Daniel Luque is a biochemist and group leader of the Electron and Confocal Microscopy Unit of the Instituto de Salud Carlos III (ISCIII), in Madrid (Spain). He graduated in Biochemist from Autónoma University in Madrid (UAM, Madrid), and then completed a PhD in Molecular Biology from the UAM. He worked as a postdoctoral researcher at the National Center for Biotechnology of the National Research Spanish Council (CSIC) characterizing different viral systems by cryo-EM and image processing. Additionally, he has worked in the biotechnology company Kapsid Link S.L. developing nanotransporters for drug delivery and gene therapy based on viral capsids. In 2009, he joined the National Center of Microbiology (ISCIII) initiating a new research line focused on the structural characterization of the macromolecular complexes associated with the morphogenesis of Rotavirus and other viral pathogens by means of the combination of three-dimensional cryo-EM with other biophysical and molecular biology techniques.
Intro for presentation
The study of viral capsids by atomic force microscopy (AFM) has been shown as a powerful technique to unravel physicochemical properties, such as mechanics and electrostatics, at single particle level.
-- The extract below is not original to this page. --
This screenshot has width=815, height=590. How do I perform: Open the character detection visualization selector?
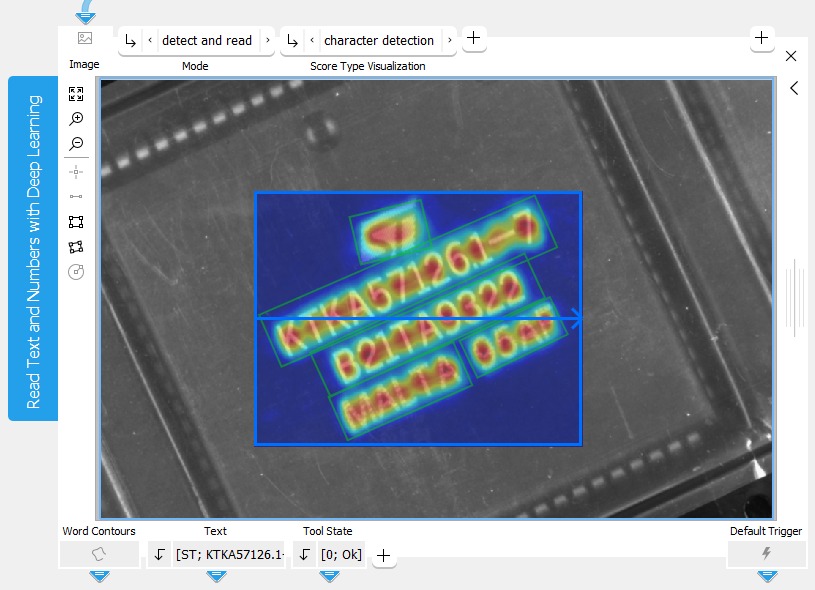point(379,41)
We have characterized the stiffness, breaking force, critical strain and mechanical fatigue of individual Triple, Double and Single layered particles of Rotavirus in order to probe to the mechanics of the three different layers that built the Rotavirus particle and unveil the interplay among proteins structure, function and biophysical properties. Our data shows that the outermost shell, formed by VP7 subunits, has the needed resistance to support the stringent conditions of extracellular media. Indeed, fatigue experiments revealed a strong interaction between the external and the middle layers. The suppression of this interaction by the removal of Ca ions induces the disassembly of the external layer turning the virus into the transcriptionally active double-layered particle. The intermediate layer presents weak hydrophobic interactions with the inner layer that overcome the symmetry mismatch between them and favor the conformational dynamics of transcription. Our work shows how the biophysical properties and interactions of the three particles shells are finely tuned to produce an infective Rotavirus virion.